L'odeur active des réflexes vieux comme le monde. Le chasseur s'est fié à son
nez pour identifier la viande fraîche. Selon ce vieux précepte qui affirme que
"ce qui sent bon ne peut pas être mauvais", le psychiatre américain Alan R.
Hirsch a remarqué que les clients d'un grand casino de Las Vegas dépensaient
beaucoup plus lorsqu'ils baignaient dans des odeurs florales, subtilement
diffusées dans l'aire réservée aux machines à sous, pour endormir probablement
la méfiance des joueurs en déguisant leur vice du jeu. Le parfum déclenche des
comportements plus intuitifs que rationnels, fruits d'un rapport fusionnel avec
une chose, un lieu, un être, une situation ou une époque. Dans cet univers, on
n'argumente pas, on influence peu, l'émotion s'impose d'elle-même, dans un sens
ou dans un autre, ne laissant personne indifférent. Parce qu'elle ne se discute
pas, le marketeur doit la connaître et l'utiliser, plutôt que l'apprivoiser. Ce
qui s'avère un exercice délicat. Henkel n'a-t-il pas dû, après avoir lancé le
gel douche Fa Body Splash en 1999, le retirer précipitamment des rayons ? La
raison invoquée ? L'odeur tonique de ce concept innovant, packagé sous forme de
cannette, rappelait par trop une odeur de détergent. Diffuser une odeur
d'ambiance sur un point de vente coûtera 3 000 F par mètre carré pour une
agence de voyage (Noix de coco de rigueur, suggérant l'exotisme et l'huile
solaire des plages d'été), 3 500 F pour l'espace spécialisé d'une grande
surface. Une bijouterie devra sacrifier jusqu'à 10 000 ou 15 000 F au mètre
carré. Le Printemps a créé une atmosphère de vacances dans son rayon maillots
de bain. Au décor de sable, parasols et bar, s'ajoutaient des odeurs marines et
de crème solaire. Dans les hypermarchés, un parfum iodé peut transporter le
rayon poissonnerie sur la côte Atlantique. Laurent Moy, directeur de la société
Parfum Indigo, s'appuie sur une technologie de micronisation du parfum pour
optimiser son pouvoir odoriférant tout en limitant sa consommation. Une colonne
au sol Indigo 500 diffuse des odeurs de chocolat à Pâques, d'herbe coupée au
rayon du golf, ou des fumets de café ou de lessive lors d'événements
promotionnels.
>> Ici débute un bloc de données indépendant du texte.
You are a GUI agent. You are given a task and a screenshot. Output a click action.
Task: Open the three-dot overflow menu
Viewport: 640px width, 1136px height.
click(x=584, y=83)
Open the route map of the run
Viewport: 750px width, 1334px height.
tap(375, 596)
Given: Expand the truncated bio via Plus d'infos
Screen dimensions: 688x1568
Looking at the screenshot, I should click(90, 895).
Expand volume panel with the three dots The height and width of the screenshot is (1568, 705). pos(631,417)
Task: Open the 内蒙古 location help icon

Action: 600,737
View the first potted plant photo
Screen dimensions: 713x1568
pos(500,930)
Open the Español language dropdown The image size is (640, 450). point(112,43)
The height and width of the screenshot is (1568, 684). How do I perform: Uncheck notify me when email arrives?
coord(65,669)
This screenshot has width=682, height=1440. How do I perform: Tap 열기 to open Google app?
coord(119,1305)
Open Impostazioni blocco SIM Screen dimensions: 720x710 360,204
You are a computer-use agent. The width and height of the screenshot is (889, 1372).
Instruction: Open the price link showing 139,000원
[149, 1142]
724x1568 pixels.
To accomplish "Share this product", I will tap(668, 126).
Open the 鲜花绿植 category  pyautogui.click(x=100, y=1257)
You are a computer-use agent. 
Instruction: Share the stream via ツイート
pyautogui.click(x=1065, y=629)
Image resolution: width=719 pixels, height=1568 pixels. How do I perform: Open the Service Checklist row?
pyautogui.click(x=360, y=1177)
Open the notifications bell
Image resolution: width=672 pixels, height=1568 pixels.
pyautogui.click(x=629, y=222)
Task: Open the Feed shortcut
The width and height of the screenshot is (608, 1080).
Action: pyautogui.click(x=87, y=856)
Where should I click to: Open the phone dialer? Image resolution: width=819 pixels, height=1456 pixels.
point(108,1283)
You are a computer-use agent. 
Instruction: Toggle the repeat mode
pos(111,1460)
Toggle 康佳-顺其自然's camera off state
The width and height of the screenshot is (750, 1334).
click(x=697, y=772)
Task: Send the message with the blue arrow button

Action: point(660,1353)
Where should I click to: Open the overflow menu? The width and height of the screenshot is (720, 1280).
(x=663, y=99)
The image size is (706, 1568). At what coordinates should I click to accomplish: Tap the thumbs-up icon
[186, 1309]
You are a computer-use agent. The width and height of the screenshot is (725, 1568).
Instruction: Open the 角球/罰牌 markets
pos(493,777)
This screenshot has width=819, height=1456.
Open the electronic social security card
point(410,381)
Les mailings du Club Med fleurent bon le monoï et le coco.
Jean-Marie Guivarch, le directeur de La Planète Havas Voyage, à Paris, diffuse
des odeurs dans son magasin, avenue de l'Opéra, depuis 1994. Celles-ci sont
accordées à la destination exposée en vitrine : des effluves de cola pour une
animation sur l'Amérique, de couscous pour accompagner une soirée Touareg, ou
un parfum de muguet à l'approche du 1er mai, des odeurs de foins l'été, etc.
Fragrant délit
A la façon des leurres utilisés dans la
pêche, qui diffusent une odeur de vanille pour capturer des carpes
(Rhône-Poulenc Fibres), les marketeurs élargissent leur palette de séduction
pour attraper de plus gros poissons. Mais ou se niche désormais le goût de
"l'authentique" que cultive le héros de Manon des sources ? Même en assemblant
jusqu'à 32 ingrédients différents pour composer un parfum synthétique de
fraise, il ne sera apparenté que de façon lointaine au subtil arôme originel du
fruit naturel. A tricher avec les sentiments, ne risque-t-on pas de créer une
novlangue des odeurs, qui, comme dans le roman d'Orwell détruirait les
références originelles ? Les boulangeries industrielles vaporisent des odeurs
artificielles de croissant chaud, imitant celle, divine, qui s'échappait des
soupiraux artisanaux. Frédéric Malle, éditeur de parfum, rappelle que « si le
métro se mettait à sentir la fraise ou la forêt, ce serait ridicule ». Le Skai
se met à sentir le cuir, le surimi le crabe. Le pin des landes finira sans
doute pour les générations montantes par évoquer davantage la cuvette des
toilettes que les forêts du Sud-Ouest.